= David Hawkings =

American journalist

David Mark Hawkings Jr. (born January 24, 1960) is an American journalist focused on issues of American governance, particularly the policies and politics of Congress. He is founding editor-in-chief of The Fulcrum, a digital news site covering American democratic reforms. Before that, he spent 23 years as an editor at Congressional Quarterly and Roll Call.
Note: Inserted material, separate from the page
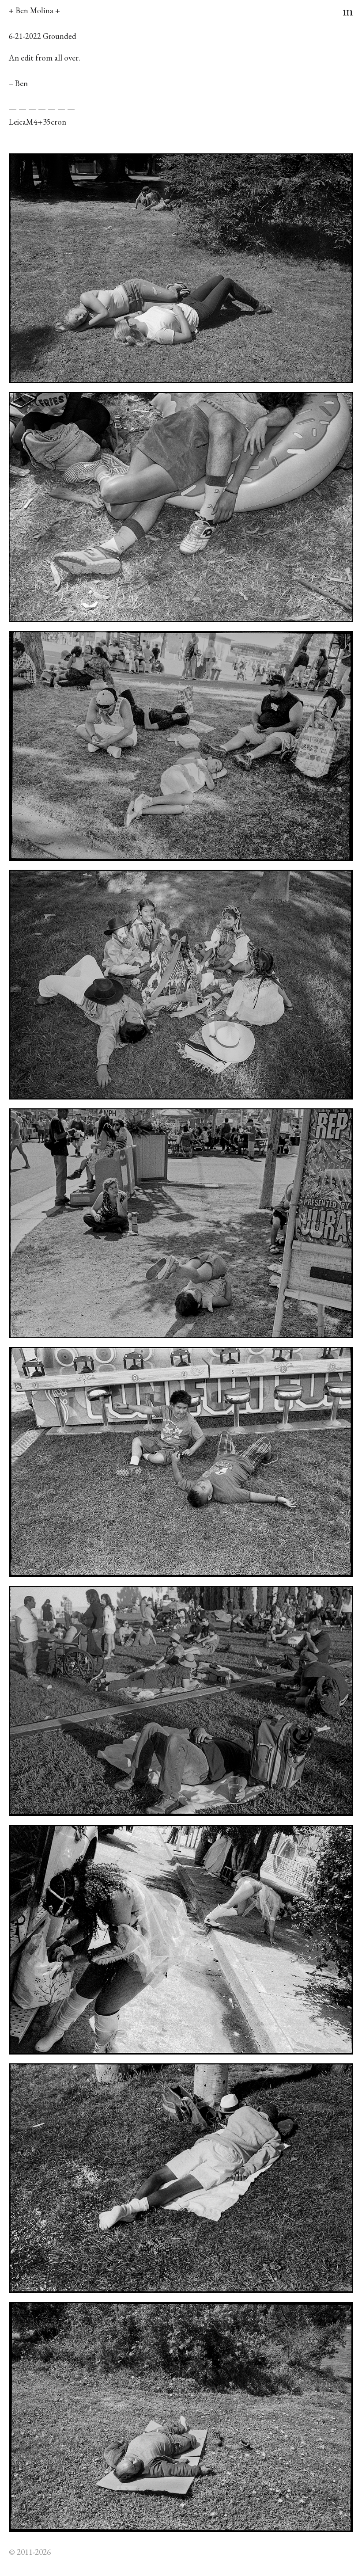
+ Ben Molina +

==Early life and education==
David Hawkings was born on 24 January 1960 in Manhattan, the son of an investment banker and a homemaker. A paternal great-grandfather was the English architect Leonard Stokes. He attended the Buckley School and Hotchkiss School and graduated with a political science degree in 1982 from Bucknell University. He was editor of the campus newspapers at all three schools.

===Family===
In 1987, Hawkings married Elisabeth (Betsy) Wright, who later spent two decades as chief of staff to Representative Christopher Shays of Connecticut, and three other Republican members of Congress. She was from 2015 to 2019 the founding director of the governance program at the Democracy Fund, a bipartisan foundation established by eBay founder and philanthropist Pierre Omidyar to improve the political system. She is now an advisor to non-profits, donors, activists and elected officials seeking to promote a healthier democracy. Their sons are Harry (born 1992) and Charlie (born 1998).

==Career==
For four years starting in 1982, Hawkings covered federal courts and city hall, was a metro section columnist and then an assistant city editor for the San Antonio Light. In 1986 he became press secretary for Texas Republican Lamar Smith during his initial campaign for the House of Representatives and remained for Smith's first term. He returned to journalism for good in 1989 and was a Washington correspondent for Thomson Newspapers for six years.

He was managing editor of the CQ Daily Monitor before joining the CQ Weekly in 1999, first as congressional leadership editor, then economic affairs editor, then senior editor for legislative affairs. He was editor of the 12th edition of “Politics in America,” the company's signature reference biography for all members of Congress. In 2004 he began six years as managing editor of CQ Weekly, and under his leadership the magazine was twice awarded the Everett McKinley Dirksen Award for Distinguished Reporting of Congress.

After the Economist Group acquired CQ and merged it with Roll Call, Hawkings was assigned to edit the company's first new product, the online and email Daily Briefing. In 2013 he was named senior editor at CQ Roll Call, writing his “Hawkings Here” column several times a week, penning a monthly column for CQ and hosting a series of videos and podcasts dubbed “Roll Call Decoder.”

He departed in 2018, just before the company was sold to Fiscal Note. He was hired later that year to create The Fulcrum, a journalistically independent, not-for-profit, non-partisan news organization focused exclusively on the issues imperiling U.S. democracy and the efforts
to address them in DC and across the country. His employer is Issue One, a cross-partisan group which advocates for reducing money in politics and other political reform.

Hawkings makes regular appearances as a guest commentator on Fox News, Federal News Radio and WJLA's “Government Matters.” He has also appeared as an analyst on CNN, MSNBC, and NPR.